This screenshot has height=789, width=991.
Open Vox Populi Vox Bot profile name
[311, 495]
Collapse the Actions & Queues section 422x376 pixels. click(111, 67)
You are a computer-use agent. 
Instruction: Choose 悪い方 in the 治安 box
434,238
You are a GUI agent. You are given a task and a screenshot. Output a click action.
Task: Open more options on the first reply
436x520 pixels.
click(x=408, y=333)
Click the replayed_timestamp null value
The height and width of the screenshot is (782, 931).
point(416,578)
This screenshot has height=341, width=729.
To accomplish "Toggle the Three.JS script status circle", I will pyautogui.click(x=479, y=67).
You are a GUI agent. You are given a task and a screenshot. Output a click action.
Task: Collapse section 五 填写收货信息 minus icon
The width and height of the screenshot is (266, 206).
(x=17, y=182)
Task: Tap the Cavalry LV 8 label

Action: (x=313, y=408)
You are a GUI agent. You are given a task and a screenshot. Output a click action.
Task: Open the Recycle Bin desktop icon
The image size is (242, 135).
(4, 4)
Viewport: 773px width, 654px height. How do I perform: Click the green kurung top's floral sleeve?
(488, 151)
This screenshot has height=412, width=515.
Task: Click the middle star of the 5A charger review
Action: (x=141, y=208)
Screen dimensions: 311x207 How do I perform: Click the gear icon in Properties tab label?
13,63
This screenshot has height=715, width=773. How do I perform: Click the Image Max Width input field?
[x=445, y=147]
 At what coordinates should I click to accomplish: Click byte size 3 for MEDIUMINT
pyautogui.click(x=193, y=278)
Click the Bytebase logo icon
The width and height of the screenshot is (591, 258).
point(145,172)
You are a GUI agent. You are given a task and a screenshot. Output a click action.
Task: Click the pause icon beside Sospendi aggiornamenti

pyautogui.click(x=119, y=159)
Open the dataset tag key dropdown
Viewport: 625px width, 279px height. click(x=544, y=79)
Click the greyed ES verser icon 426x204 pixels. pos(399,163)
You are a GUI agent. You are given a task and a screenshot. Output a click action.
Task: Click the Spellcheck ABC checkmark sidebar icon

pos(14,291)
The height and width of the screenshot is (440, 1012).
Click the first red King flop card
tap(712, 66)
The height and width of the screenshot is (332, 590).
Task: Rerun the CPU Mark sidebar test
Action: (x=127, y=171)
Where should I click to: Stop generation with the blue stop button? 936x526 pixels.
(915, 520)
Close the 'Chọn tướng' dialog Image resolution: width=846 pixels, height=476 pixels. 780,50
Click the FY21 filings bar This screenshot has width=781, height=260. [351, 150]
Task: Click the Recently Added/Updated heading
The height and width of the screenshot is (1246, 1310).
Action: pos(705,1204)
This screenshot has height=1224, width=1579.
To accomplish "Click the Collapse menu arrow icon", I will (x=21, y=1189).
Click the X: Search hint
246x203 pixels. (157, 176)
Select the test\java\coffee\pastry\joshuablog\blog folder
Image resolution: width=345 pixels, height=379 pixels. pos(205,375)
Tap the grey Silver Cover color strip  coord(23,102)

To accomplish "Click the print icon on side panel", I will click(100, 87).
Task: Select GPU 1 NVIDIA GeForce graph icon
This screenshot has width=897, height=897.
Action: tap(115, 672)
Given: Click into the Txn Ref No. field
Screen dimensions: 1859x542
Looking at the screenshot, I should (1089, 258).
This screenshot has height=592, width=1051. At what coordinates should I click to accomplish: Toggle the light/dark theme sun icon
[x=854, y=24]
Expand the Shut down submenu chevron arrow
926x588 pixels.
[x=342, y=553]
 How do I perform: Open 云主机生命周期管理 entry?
◇ ◇ ◇
• **Directions**:
All lines in the listing above between the line with "Task: Open the Recycle Bin desktop icon" and the line with "Close the 'Chọn", inclusive, should be set down exactly, and no line outside that range.

• **Answer to this task**:
Task: Open the Recycle Bin desktop icon
The image size is (242, 135).
(4, 4)
Viewport: 773px width, 654px height. How do I perform: Click the green kurung top's floral sleeve?
(488, 151)
This screenshot has height=412, width=515.
Task: Click the middle star of the 5A charger review
Action: (x=141, y=208)
Screen dimensions: 311x207 How do I perform: Click the gear icon in Properties tab label?
13,63
This screenshot has height=715, width=773. How do I perform: Click the Image Max Width input field?
[x=445, y=147]
 At what coordinates should I click to accomplish: Click byte size 3 for MEDIUMINT
pyautogui.click(x=193, y=278)
Click the Bytebase logo icon
The width and height of the screenshot is (591, 258).
point(145,172)
You are a GUI agent. You are given a task and a screenshot. Output a click action.
Task: Click the pause icon beside Sospendi aggiornamenti

pyautogui.click(x=119, y=159)
Open the dataset tag key dropdown
Viewport: 625px width, 279px height. click(x=544, y=79)
Click the greyed ES verser icon 426x204 pixels. pos(399,163)
You are a GUI agent. You are given a task and a screenshot. Output a click action.
Task: Click the Spellcheck ABC checkmark sidebar icon

pos(14,291)
The height and width of the screenshot is (440, 1012).
Click the first red King flop card
tap(712, 66)
The height and width of the screenshot is (332, 590).
Task: Rerun the CPU Mark sidebar test
Action: (x=127, y=171)
Where should I click to: Stop generation with the blue stop button? 936x526 pixels.
(915, 520)
Close the 'Chọn tướng' dialog Image resolution: width=846 pixels, height=476 pixels. 780,50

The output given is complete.